Outros artistas com parcerias lindas e já gravadas são Jerônimo Jardim, grande mestre, Tarita de Souza, Fábio Mentz, Daniel Wolf, Silvio Mansani, Thiago Colombo, Betto Serrador, Pablo Lanzoni e Ronald Augusto, Álvaro Rosacosta e Simone Rasslan. Vitor Ramil é um parceiro incrível que, além de compartilhar processos em letra e música, me inspira com abordagens e eventuais feedbacks importantes em minhas próprias criações.
09) RM: Quais os prós e contras de desenvolver uma carreira musical de forma independente?
Leandro Maia: Seria normal mencionar a liberdade artística como uma característica da produção independente e a possibilidade de compatibilizar a atividade dos compositores e compositoras com outras atividades artísticas e profissionais. O que vejo atualmente, no entanto, é uma “independização” geral – mesmo de artistas consagrados, por vezes uma “uberização” da profissão.
O que quero dizer é que a estrutura da indústria fonográfica se modificou muito. Muitos grandes selos e gravadoras sequer tem estúdios de gravação ou celebração de contratos. Sequer encomendam discos e outras produções. Os compositores que se virem com todas as etapas de produção, sendo a distribuição e divulgação realizada pelos selos, se muito.
Com exceção de gêneros massivos como Sertanejo Universitário e Gospel, praticamente todos os profissionais criativos da música encaram a produção independente em maior ou menor grau. Existe um desafio comum a todas as criadoras e criadores que é transcender a lógica do streaming e das redes sociais para mecanismos menos colonizados e mais efetivos e recompensadores aos criadores e produtores.
10) RM: Quais as estratégias de planejamento da sua carreira dentro e fora do palco?

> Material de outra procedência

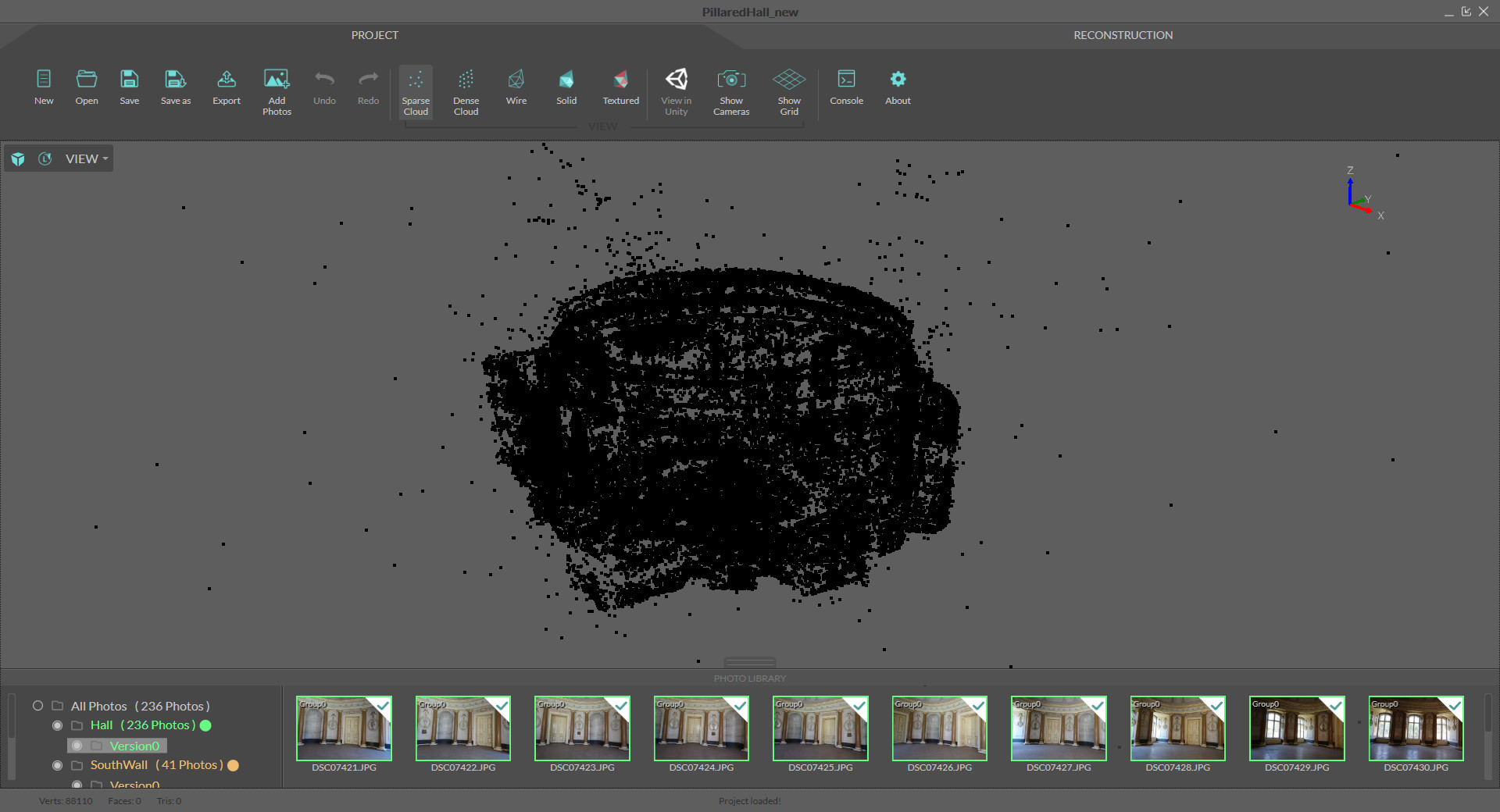
Task: Open the model in Unity
Action: coord(676,90)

Leandro Maia: Toda estratégia no palco depende do planejamento e produção fora do palco. Busco planejar minhas ações considerando todas suas etapas de produção e a melhor remuneração possível de todos colaboradores e colaboradoras, sejam artistas, técnicos, produtores e outras funções. Pra mim, ainda que um projeto artístico seja o mais independente e autofinanciado possível, deve ser pensado enquanto projeto cultural com o devido plano, etapas de realização, formato de lançamento, espetáculo para circulação e um plano de divulgação bastante focado.
Eu sou daqueles caras que se envolve, de alguma maneira, em todas as etapas: dou meus pitacos nos releases, busco contribuir com conceitos e referências para as capas dos trabalhos, adoro ideias para figurinos, iluminação e roteiro e me deixo dirigir em cena com total confiança nos profissionais da equipe.
11) RM: Quais as ações empreendedoras que você pratica para desenvolver a sua carreira musical?
Leandro Maia: A minha atuação da Universidade Federal de Pelotas me permite desenvolver diversas ações no âmbito do empreendedorismo cultural na interface com a pesquisa acadêmica. Neste sentido, destaca-se a Agimos – Agência de Indústria Criativa e Mobilização Social, braço do Grupo de Estudos em Produção e Políticas Culturais. Orgulho-me em dizer que a Agimos, em pouco mais de um ano de atuação, realizou diversas produções e publicações importantes e que foi indicada como finalista na categoria Convergência do Prêmio Profissionais da Música (PPM), um reconhecimento e um incentivo muito importante.
12) RM: O que a internet ajuda e prejudica no desenvolvimento da sua carreira musical?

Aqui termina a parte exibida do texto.